From a casting perspective, the movie is sort of legendary for its supporting cast of younger British and Irish stage actors who would become much better known later in their careers. In addition to Gabriel Byrne, this was also the film debut of Liam Neeson, playing a very different version of Sir Gawain than Dev Patel’s, and the great stone-faced Irish actor Ciaran Hinds (who you will recognize even if you don’t recall his name). A pre-Star Trek Patrick Stewart even makes an appearance in a medium-sized role as Guenevere’s father, Leodegrance. If you ever wanted to watch Captain Picard just bashing the heck out of people with a giant axe, this is the movie for you. Yet none of the “main” cast members are nearly as well remembered as the actors in smaller roles. Nicol Williamson, a popular English stage actor at the time, gives an enjoyably weird and mercurial performance as Merlin. Arthur is played by another less known English actor, Nigel Terry. I’d say his performance is fine, if not particularly memorable. He does do a decent job of playing Arthur from a young man to an old man believably, without that much makeup, which couldn’t have been easy.

The central double-edged sword of Excalibur, if you’ll forgive the pun, is that it throws in absolutely everything it can think of from the King Arthur myth. It has about 45 seconds that feels lifted from The Once and Future King, and another 45 seconds of Merlin in the woods trying to put the fear of God into Arthur, and then it skips right to him being this inspiring king and leader of men. It also includes the Quest for the Holy Grail, in what is basically a montage that feels like it could be a whole other movie. In fact, there are specific shots in this movie that some have commented seem to be direct quotes from Monty Python and the Holy Grail, which predates Excalibur by six years. The difference is that this movie seems to posit that strange women lying in ponds distributing swords is in fact a good basis for a system of government.
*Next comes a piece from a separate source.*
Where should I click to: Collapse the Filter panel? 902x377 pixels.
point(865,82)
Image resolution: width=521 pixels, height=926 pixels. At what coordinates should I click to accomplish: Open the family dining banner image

So yeah, I have thoughts about Excalibur. This is one of those movies that I’m not sure is actually good, but I would definitely recommend to a friend. I saw on the movie’s Wikipedia page that 300 and Justice League director Zack Snyder says that this is his favorite movie, and I thought “yeah, that makes sense.” And it does feel a bit like Justice League in that I would completely buy it if a five-hour cut of Excalibur came out tomorrow on HBO Max or something. Yet Zack Snyder could never have made this movie, and it feels entirely like its own thing, for better or worse.